= Denise Naville =

French writer and translator

Denise Lévy, née Kahn, later Denise Naville (1896-1979) was a French writer and translator. Active in early surrealism, she and her husband Pierre Naville later moved away from surrealist activity to work with Leon Trotsky. She translated writing by Trotsky, Friedrich Hölderlin, Hans Erich Nossack, Carl von Clausewitz, Friedrich Engels, Nikolai Bukharin and Paul Celan from German into French.

==Life==
Denise Kahn was born on June 26, 1896, to a French-speaking family in Sarreguemines, then part of the German imperial province of Alsace-Lorraine. Simone Kahn (later Simone Breton) was a cousin. By 1920 she was an active part of socialist intellectual life in Strasbourg.

In 1921 she married Georges Lévy. Moving to Paris, she used her bilingualism to introduce friends to presurrealist currents in German literature. Andre Breton, Louis Aragon, Rene Char and Paul Eluard all wrote poems to her.

In 1926 she married Pierre Naville, the founding co-editor of La Révolution surréaliste. In the late 1920s the pair moved away from surrealism to concentrate on supporting Trotsky against the Stalization of the Communist International. They became friends of Leon and Natalia Trotsky in exile. She helped Trotsky translate several of his books into German, and she translated his Towards Socialism or Capitalism? into French.
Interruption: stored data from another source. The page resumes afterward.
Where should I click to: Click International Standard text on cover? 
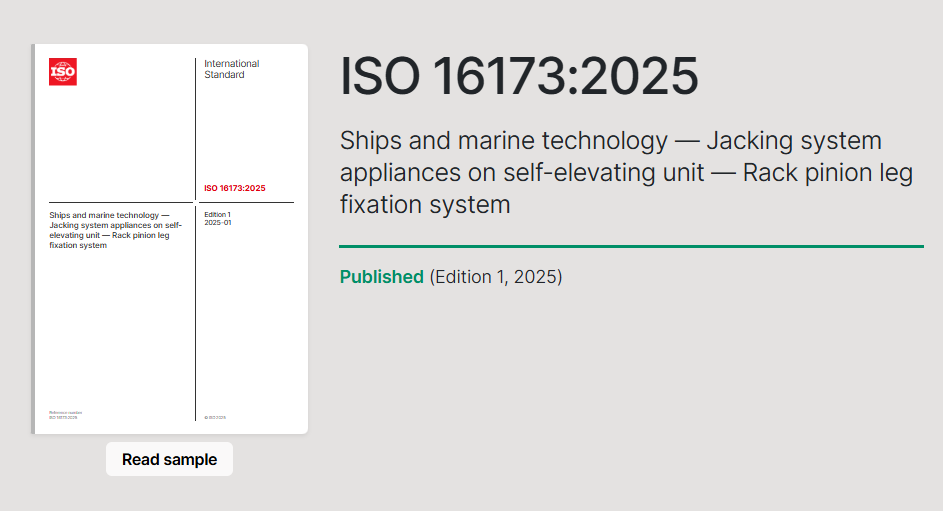[231, 69]
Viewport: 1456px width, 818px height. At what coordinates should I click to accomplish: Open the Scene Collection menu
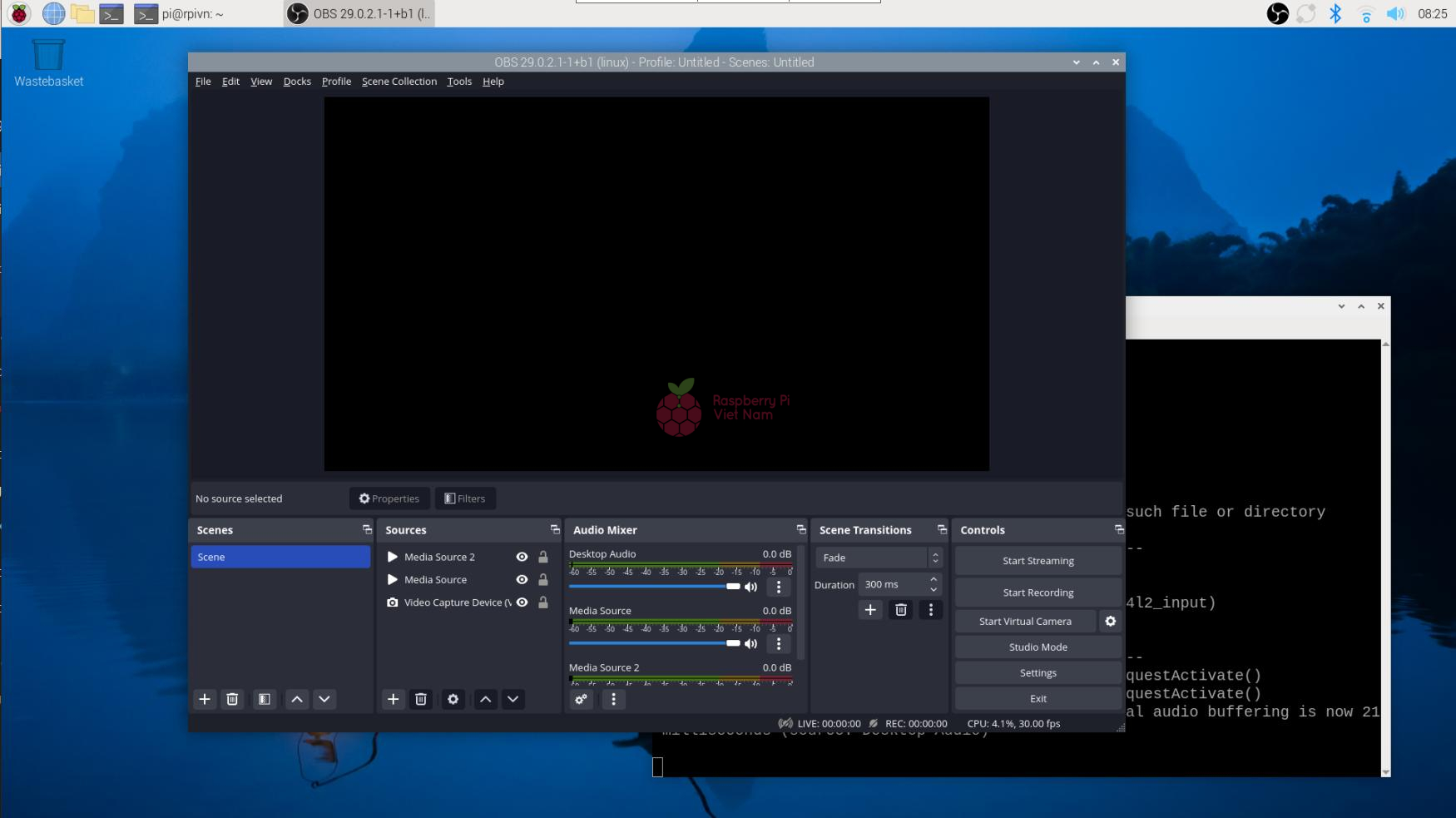pyautogui.click(x=399, y=82)
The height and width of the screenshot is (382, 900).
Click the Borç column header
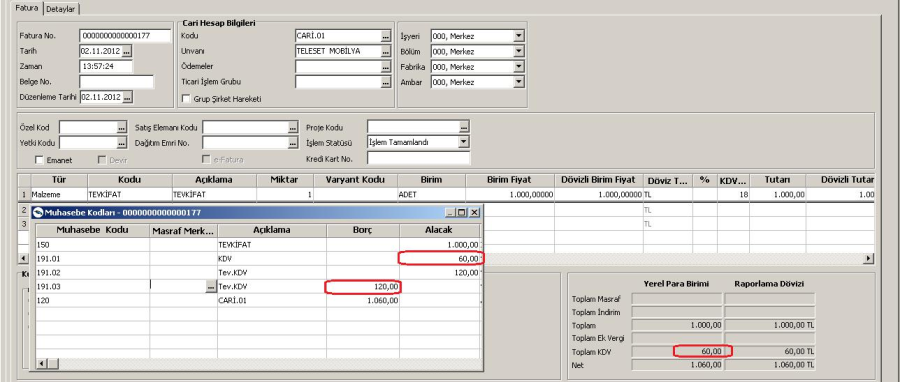(x=363, y=230)
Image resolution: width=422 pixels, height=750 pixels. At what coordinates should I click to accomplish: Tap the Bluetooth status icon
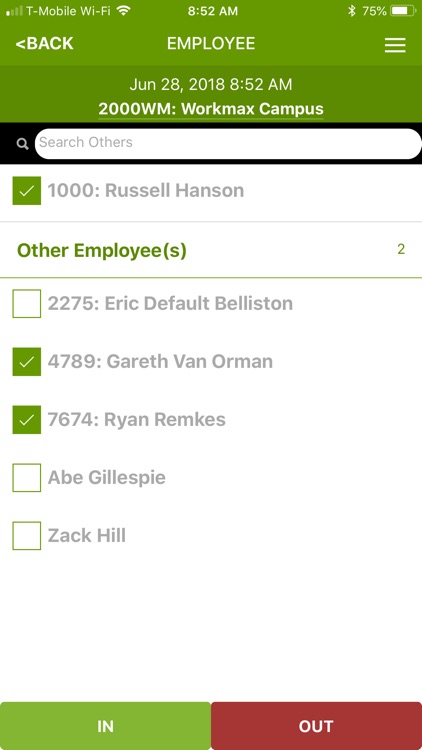coord(352,11)
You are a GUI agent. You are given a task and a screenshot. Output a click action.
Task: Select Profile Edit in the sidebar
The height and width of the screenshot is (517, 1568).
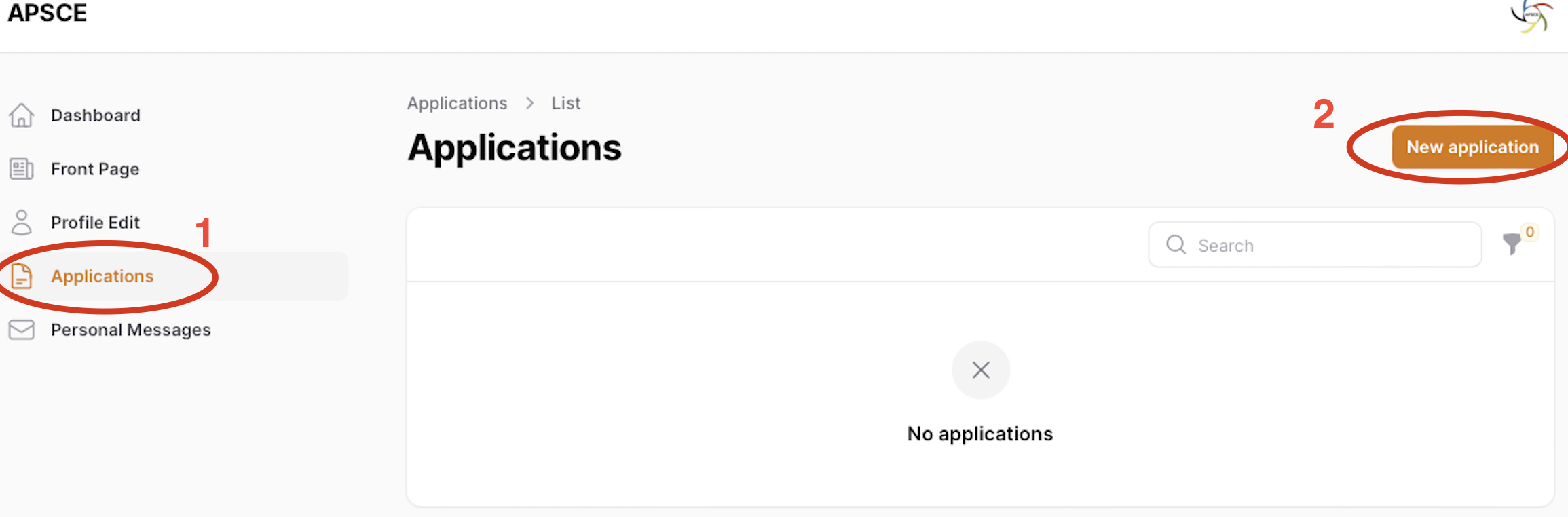click(95, 223)
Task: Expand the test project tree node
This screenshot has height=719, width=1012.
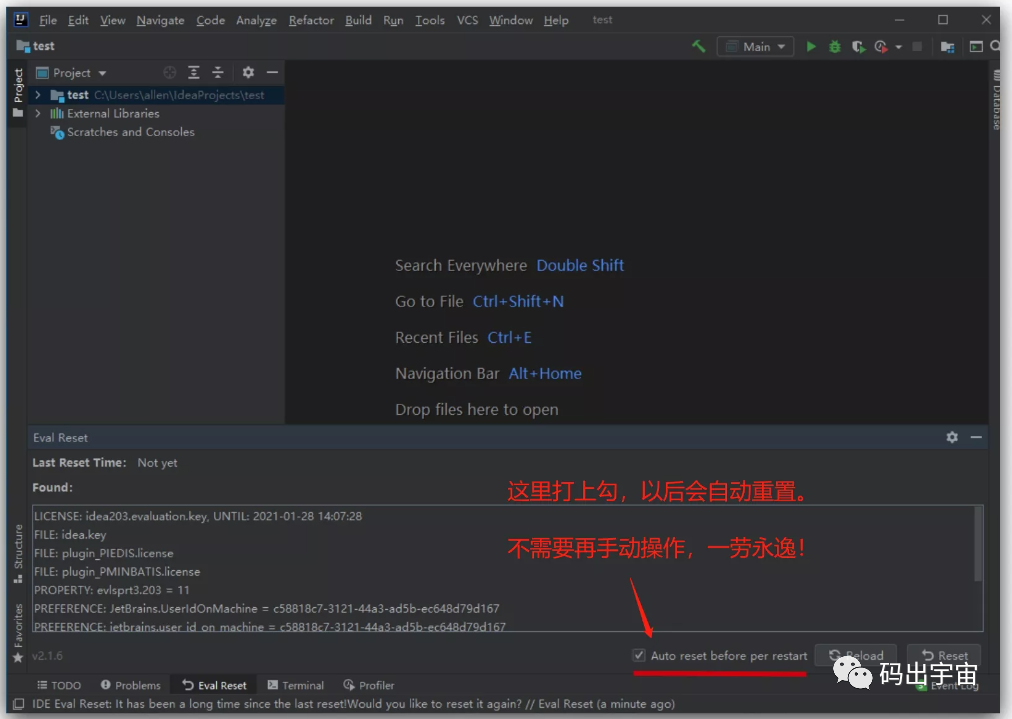Action: tap(37, 94)
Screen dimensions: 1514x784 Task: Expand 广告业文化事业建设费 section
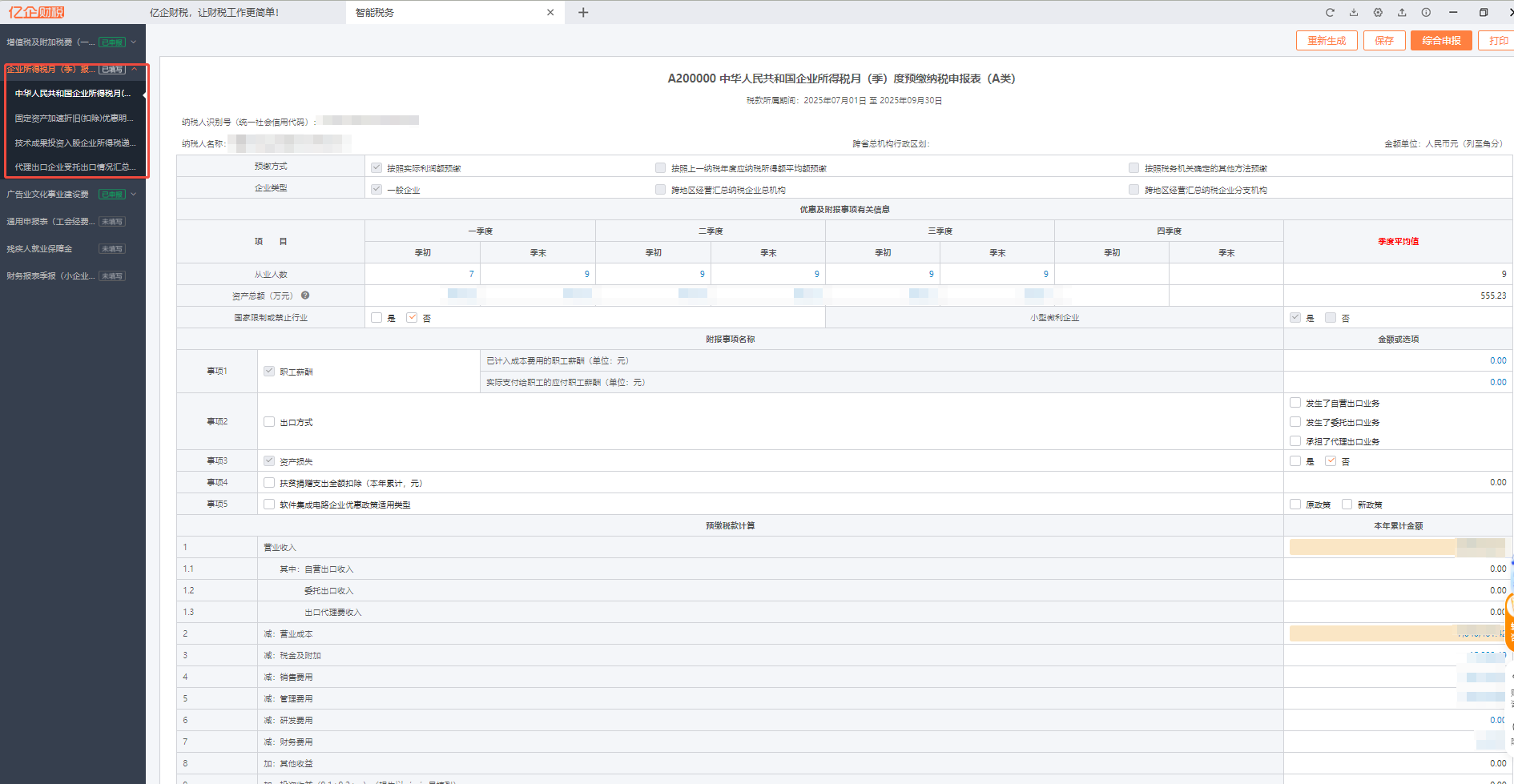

She died on 20 January 1969 in Paris.

Kahn also made translations of Arnold Schönberg's Treaty of Harmony, as well as work by Karl Marx, Frege and Ludwig Wittgenstein, which were never published. Louis Aragon's letters to Denise Lévy have been published, as have those of her cousin Simone Breton.

==Works==

===Translations===
- (anon.) 'Leonce et Lena' by Georg Büchner, Commerce, 1924.
- Correspondance complète by Friedrich Hölderlin. Paris: Gallimard, 1948. Translated from the German Interview mit dem Tode.
- Interview avec la mort by Hans Erich Nossack. Paris: Gallimard, 1948.
- Dialectique de la nature by Friedrich Engels. Paris: Marcel Rivière, 1950.
- De la guerre by Carl von Clausewitz. Paris: Les Editions de Minuit, 1955. With a preface by Camille Rougeron and an introduction by Pierre Naville. Translated from the German Vom Kriege.
- L'Économie politique du rentier by Nikolai Bukharin

===Other writing===
- 'Textes surrealistes', La Révolution surréaliste, No. 3 (April 1925)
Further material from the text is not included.